HC quashes detention of auto-rickshaw driver
“The detaining authority has not applied his mind while passing the impugned order”
Srinagar March 16: The J&K High Court today quashed the detention of an auto-rickshaw driver from Bandipora taken into custody during the arrest spree following abrogation of the autonomy of J&K on 5th of August 2019.
The “simpleton” auto driver Mudasir Ahmad Wani son of Gh Ahmad Wani was one among scores detained by the authorities post 05 August.
Residing in the Pazalpora village of the North Kashmir district of Bandipora, the auto driver was placed under Public Safety preventive detention law by the magistrate and taken to Central Jail Srinagar on 11th of august 2019.
Despite curfew and communication lockdown, the family of Mudasir made every effort to get their lone bread winner released. But all their efforts failed.
Left with the only remedy of judicial intervention they arranged some money and hired the services of B.A.Tak an advocate at J&K High Court.
The lawyer told the court “the detenue is an auto driver and remains always busy in earning his livelihood”.

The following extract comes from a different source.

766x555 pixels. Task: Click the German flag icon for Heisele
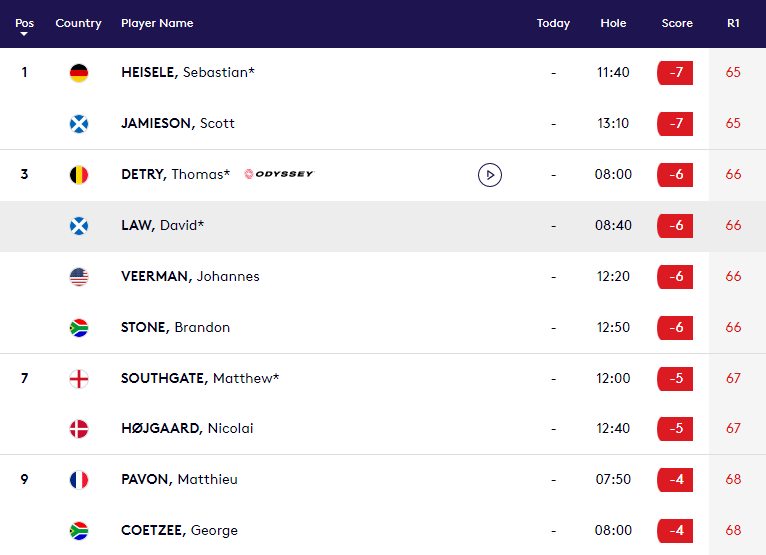[79, 73]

“The detaining authority while passing Mudasir’s detention order has said that his activities are prejudicial to the security of India as well as prejudicial to the maintenance of public order, reflects non-application of mind on the part of detaining authority”, the lawyer pleaded.
He argued “the detention order is to be passed either for public order or for security of the State but not under both heads. The grounds of detention are a ditto copy of the Police dossier”.

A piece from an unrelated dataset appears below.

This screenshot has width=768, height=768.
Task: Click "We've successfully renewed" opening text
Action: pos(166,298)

Detenue Mudasir is an illiterate person and grounds of detention, served upon him, are based on hyper technical language, which is neither understandable nor communicable to him, the lawyer argued further.

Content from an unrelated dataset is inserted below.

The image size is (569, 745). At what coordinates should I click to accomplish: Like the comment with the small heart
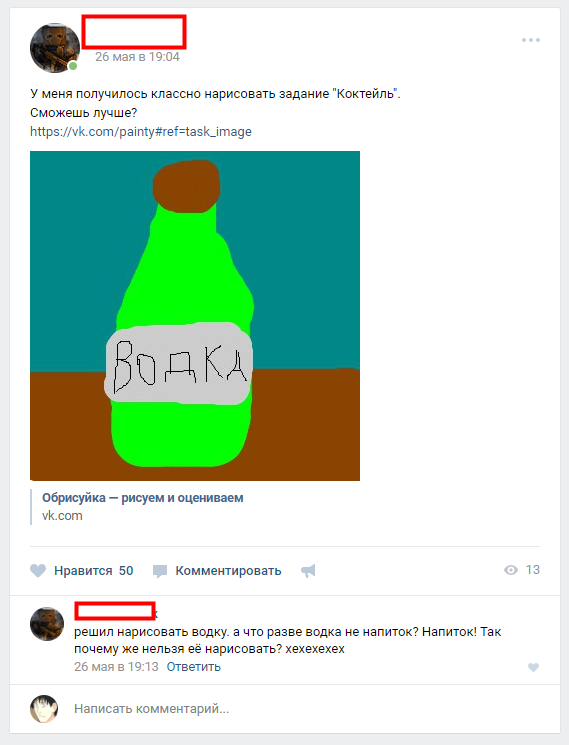click(533, 667)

The government authorities however vehemently resisted the petition.
The petitioner counsel argued that the detention order has been passed on both expressions, viz. “acting in any manner prejudicial to the security of the Country/State” and “acting in any manner prejudicial to the maintenance of public order”, which reflects non-application of mind on the part of detaining authority.
Justice Tashi Rabstan who heard the case cited certain apex court judgments and observed that reliance on both the bases in the grounds of detention furnished to detenue is to be held illegal one and as a corollary thereof impugned order is vitiated.
While going through the detention record, he found the dossier prepared by police forming part of detention record. Comparing grounds of detention with dossier, it came to fore that grounds of detention were a ditto copy of the dossier.
The judge said that the detaining authority has to go through the reports and other inputs received by him from concerned police and other agencies and on such perusal arrive at a subjective satisfaction that a person is to be placed under preventive detention.
“It is, thus, for detaining authority to formulate grounds of detention and satisfy itself that grounds of detention so formulated warrant passing of order of preventive detention. The grounds of detention, in the present case, would show that it is a verbatim copy of Dossier of Senior Superintendent of Police, submitted by him to the concerned Magistrate”, the judge observed.
“The detaining authority has not applied his mind to the facts of the case while passing the impugned order, it is not necessary to go to the merits of the grounds of detention, as mandated by Section 10-A of the Act”, he remarked.
“…The order of detention, for the said reasons, exhibits total non-application of mind on the part of detaining authority and, therefore, detention order is liable to be quashed”, directed Justice Rabstan.
Jail superintendent concerned was directed to release Mudasir the auto driver forthwith, unless required in any other case.